● **INSTRUCCIONES**: Convierte en una lista JSON de cadenas el tramo de los datos que va desde la línea que contiene "This screenshot has width=1158, height=666.", incluida, hasta el final. Pon una cadena por línea y omite las líneas en blanco.

++++ DATOS PROPORCIONADOS ++++

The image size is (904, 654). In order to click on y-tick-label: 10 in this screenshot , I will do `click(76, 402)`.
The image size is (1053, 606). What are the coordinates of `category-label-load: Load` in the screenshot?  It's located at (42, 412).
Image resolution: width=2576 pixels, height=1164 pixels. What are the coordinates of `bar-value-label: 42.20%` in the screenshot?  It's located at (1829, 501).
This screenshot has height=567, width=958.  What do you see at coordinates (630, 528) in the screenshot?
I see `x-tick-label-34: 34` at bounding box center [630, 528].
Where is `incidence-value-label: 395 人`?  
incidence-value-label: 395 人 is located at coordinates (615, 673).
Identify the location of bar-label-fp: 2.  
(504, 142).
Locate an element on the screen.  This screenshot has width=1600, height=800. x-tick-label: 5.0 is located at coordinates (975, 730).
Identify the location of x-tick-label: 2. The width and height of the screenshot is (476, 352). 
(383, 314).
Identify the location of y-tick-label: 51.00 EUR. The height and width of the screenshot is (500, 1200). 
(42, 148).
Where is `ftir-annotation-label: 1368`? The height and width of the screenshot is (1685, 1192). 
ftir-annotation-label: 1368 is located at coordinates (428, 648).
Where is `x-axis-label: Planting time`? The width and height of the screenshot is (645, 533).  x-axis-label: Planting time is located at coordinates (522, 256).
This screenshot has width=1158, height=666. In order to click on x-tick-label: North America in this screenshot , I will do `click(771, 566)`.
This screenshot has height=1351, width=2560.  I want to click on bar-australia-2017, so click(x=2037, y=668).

++++

● **RESULTADO**:
[
  "This screenshot has width=1158, height=666. In order to click on x-tick-label: North America in this screenshot , I will do `click(771, 566)`.",
  "This screenshot has height=1351, width=2560.  I want to click on bar-australia-2017, so click(x=2037, y=668)."
]